§ PROBLEMS
**a.** In the Northern 8 Football Conference text, which two schools agreed in October 2019 to form the league?
**b.** Extend the Northern 8 Football Conference text, picking up right after its final sentence.

The Northern 8 Football Conference is an 8-man football conference that began competition in the fall of 2020 and is made up of 8-man teams from high schools located in Ohio.

Members

History
The Northern 8 was created in October 2019 when Stryker and Toledo Christian agreed at a meeting to form the league for OHSAA schools that are committing to play 8-man football for the future.  The OHSAA does not currently sponsor the 8-man game, but several member schools resorted to that option recently instead of playing the traditional 11-man game or choosing not to play out the season.  Stryker and Toledo Christian will forfeit their football membership in the Toledo Area Athletic Conference, but will remain members of the Buckeye Border Conference and the TAAC respectively, for all other sports.

Two other schools that attended the initial meeting would later get board approval to join the league: Holgate agreed to join later on in October 2019 and Danbury joined in November 2019.  Holgate was ultimately kicked out of the Green Meadows Conference for this decision, but will join Stryker in the BBC for all other sports beginning in 2021 or 2022.  Danbury will also remain in the Sandusky Bay Conference's River Division for other sports.

(Stored entries)
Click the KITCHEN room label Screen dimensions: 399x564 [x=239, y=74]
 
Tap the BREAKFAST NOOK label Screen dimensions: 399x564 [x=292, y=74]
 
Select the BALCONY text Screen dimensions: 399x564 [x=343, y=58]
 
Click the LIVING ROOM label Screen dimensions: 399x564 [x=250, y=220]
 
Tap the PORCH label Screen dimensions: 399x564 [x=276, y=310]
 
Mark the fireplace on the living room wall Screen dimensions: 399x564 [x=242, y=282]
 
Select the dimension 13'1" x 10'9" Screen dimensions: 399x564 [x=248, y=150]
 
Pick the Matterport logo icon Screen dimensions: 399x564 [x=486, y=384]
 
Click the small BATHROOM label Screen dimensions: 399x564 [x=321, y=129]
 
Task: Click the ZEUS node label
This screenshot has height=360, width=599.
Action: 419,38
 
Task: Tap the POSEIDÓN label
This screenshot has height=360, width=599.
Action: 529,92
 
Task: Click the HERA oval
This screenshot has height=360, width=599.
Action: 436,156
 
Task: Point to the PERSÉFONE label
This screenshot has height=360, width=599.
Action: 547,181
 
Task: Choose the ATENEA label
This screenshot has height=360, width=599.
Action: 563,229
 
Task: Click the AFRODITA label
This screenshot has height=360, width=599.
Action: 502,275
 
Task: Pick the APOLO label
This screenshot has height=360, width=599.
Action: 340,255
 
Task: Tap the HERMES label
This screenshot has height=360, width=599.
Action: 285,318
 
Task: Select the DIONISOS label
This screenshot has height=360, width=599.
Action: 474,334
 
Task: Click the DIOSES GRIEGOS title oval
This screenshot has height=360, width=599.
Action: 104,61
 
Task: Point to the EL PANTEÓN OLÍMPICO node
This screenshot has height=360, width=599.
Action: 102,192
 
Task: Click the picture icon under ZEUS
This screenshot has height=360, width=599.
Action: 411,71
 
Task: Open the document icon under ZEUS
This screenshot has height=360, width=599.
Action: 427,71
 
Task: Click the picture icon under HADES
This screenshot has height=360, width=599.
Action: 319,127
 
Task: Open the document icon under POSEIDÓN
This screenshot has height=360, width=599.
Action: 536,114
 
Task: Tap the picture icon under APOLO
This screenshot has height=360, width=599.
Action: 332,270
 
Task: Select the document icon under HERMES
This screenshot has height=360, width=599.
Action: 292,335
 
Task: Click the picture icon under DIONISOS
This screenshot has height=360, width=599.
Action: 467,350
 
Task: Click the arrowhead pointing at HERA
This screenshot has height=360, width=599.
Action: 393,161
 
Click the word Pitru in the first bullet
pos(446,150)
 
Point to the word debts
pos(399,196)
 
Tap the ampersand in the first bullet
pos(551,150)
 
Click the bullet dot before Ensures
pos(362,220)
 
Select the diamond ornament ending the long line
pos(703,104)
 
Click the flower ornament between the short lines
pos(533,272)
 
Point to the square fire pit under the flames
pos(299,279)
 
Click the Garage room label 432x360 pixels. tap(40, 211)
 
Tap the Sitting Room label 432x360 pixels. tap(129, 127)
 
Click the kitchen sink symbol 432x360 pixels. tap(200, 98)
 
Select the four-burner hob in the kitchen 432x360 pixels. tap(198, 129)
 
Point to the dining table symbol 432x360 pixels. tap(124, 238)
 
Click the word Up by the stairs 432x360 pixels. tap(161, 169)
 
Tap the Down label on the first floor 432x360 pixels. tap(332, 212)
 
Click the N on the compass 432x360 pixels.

§ EXPECTED RESPONSES
**a.** Stryker and Toledo Christian.

**b.**
In July 2021, St. Mary Central Catholic was invited to play in the league for two years.  The Panthers will begin play with the 2021 season but intend to get back to 11-man football eventually.

In October 2022, the league announced that Sebring McKinley of the Mahoning Valley Athletic Conference was invited to join for the 2023 season.  The Trojans have had similar numbers issues with 11-man football and had only won 37 games between 1993-2022 after posting their last winning record at 6-4 in 1992. 

The league is actively looking for more schools to commit to a two-year membership.  They also have not set a definite number of schools to be members, but it seems likely that they would not have more than 10 in the league.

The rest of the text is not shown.